All of lore.kernel.org
 help / color / mirror / Atom feed
From: Oded Gabbay <ogabbay@kernel.org>
To: linux-kernel@vger.kernel.org
Cc: farah kassabri <fkassabri@habana.ai>
Subject: [PATCH 09/10] habanalabs: add new opcodes for INFO IOCTL
Date: Sun,  7 Nov 2021 22:51:35 +0200	[thread overview]
Message-ID: <20211107205136.2329007-9-ogabbay@kernel.org> (raw)
In-Reply-To: <20211107205136.2329007-1-ogabbay@kernel.org>

From: farah kassabri <fkassabri@habana.ai>

Add implementation for new opcodes in the INFO IOCTL:
1. Retrieve the replaced DRAM rows from f/w.
2. Retrieve the pending DRAM rows from f/w.
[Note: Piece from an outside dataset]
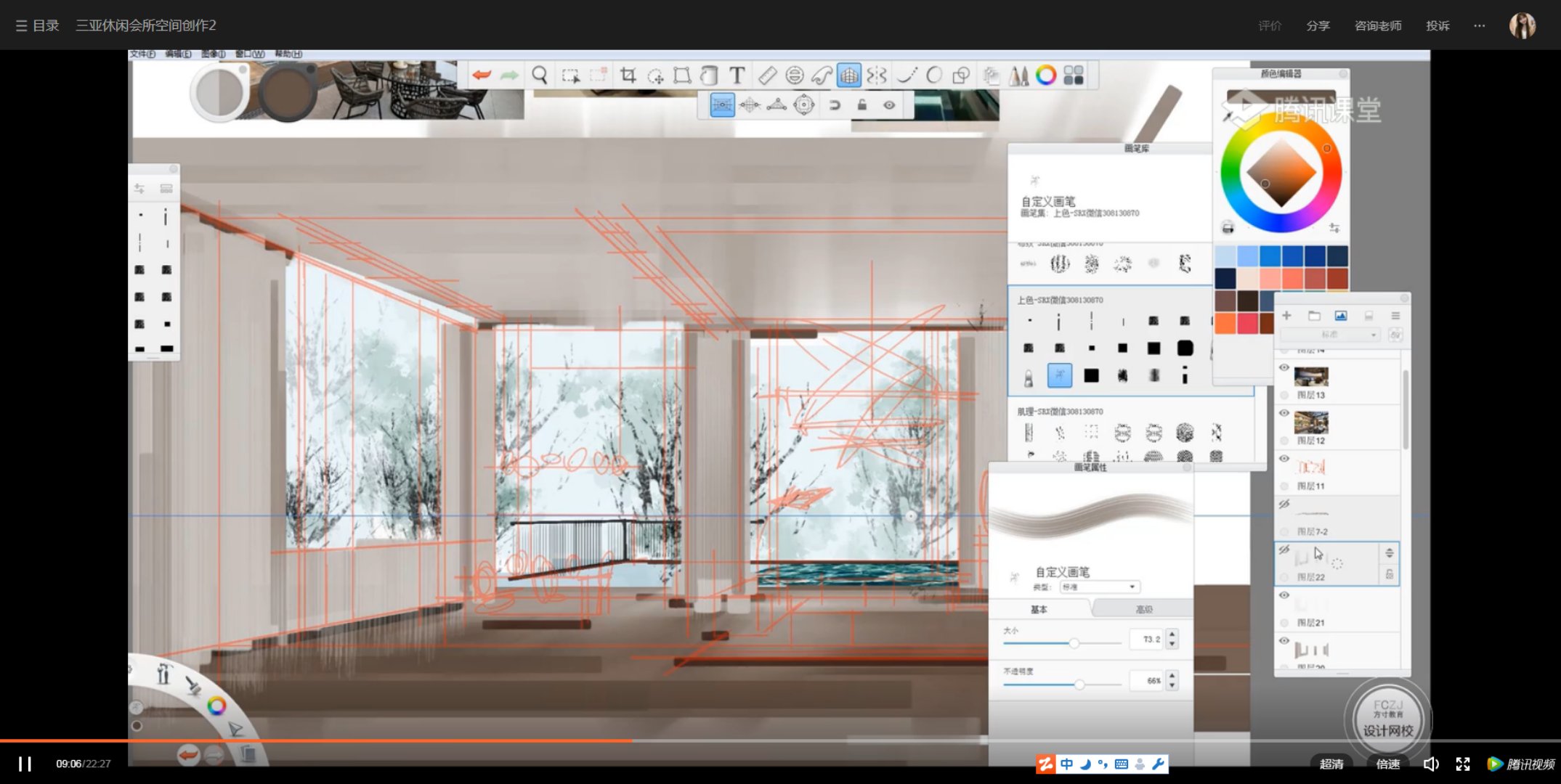Open the 目录 menu
Screen dimensions: 1561x784
click(37, 25)

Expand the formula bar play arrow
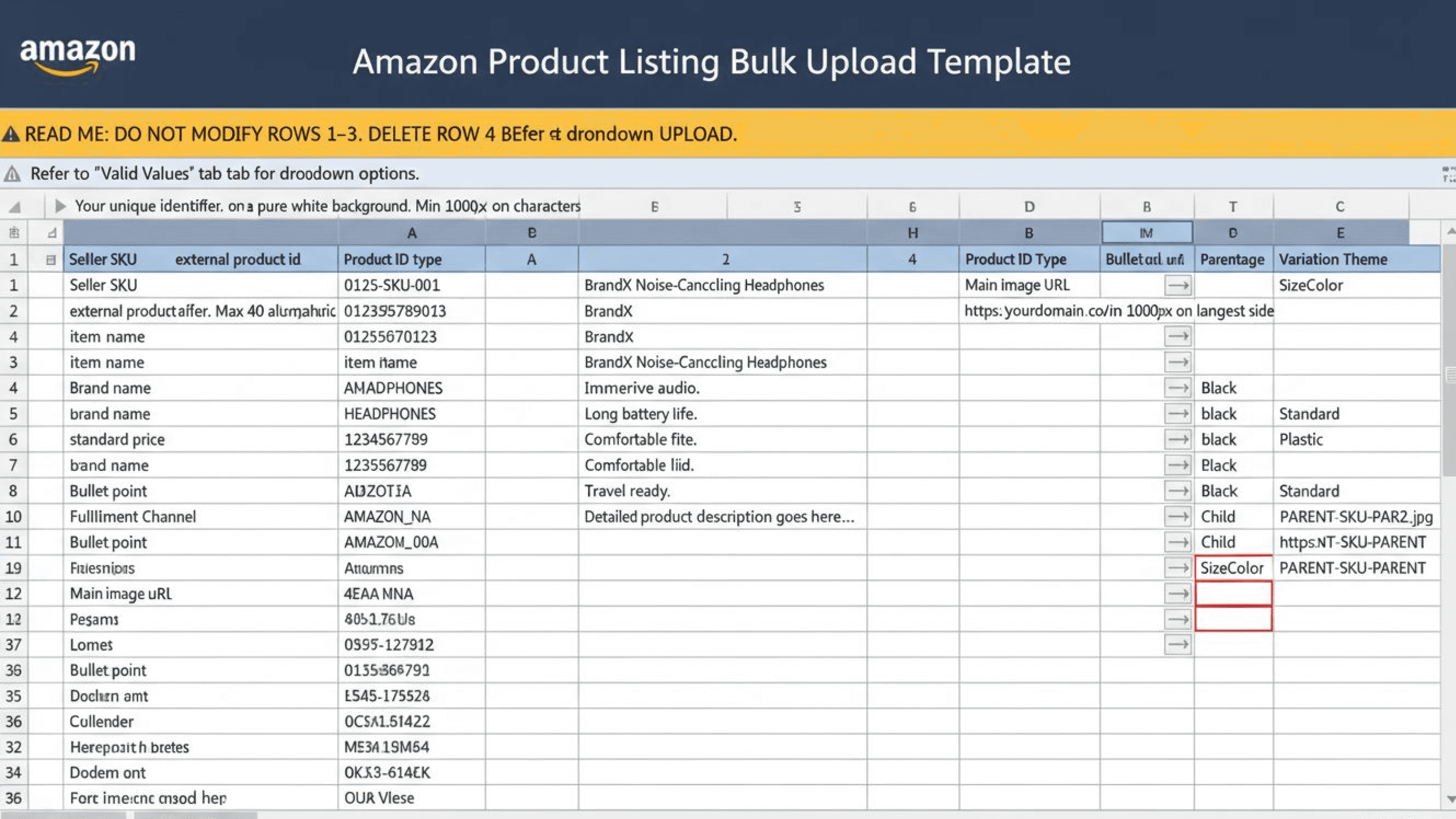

Signed-off-by: farah kassabri <fkassabri@habana.ai>
Reviewed-by: Oded Gabbay <ogabbay@kernel.org>
Signed-off-by: Oded Gabbay <ogabbay@kernel.org>
---
 drivers/misc/habanalabs/common/firmware_if.c  | 66 +++++++++++++++++++
 drivers/misc/habanalabs/common/habanalabs.h   |  3 +
 .../misc/habanalabs/common/habanalabs_ioctl.c | 43 ++++++++++++
 .../misc/habanalabs/include/common/cpucp_if.h | 33 +++++++++-
 include/uapi/misc/habanalabs.h                |  4 ++
 5 files changed, 148 insertions(+), 1 deletion(-)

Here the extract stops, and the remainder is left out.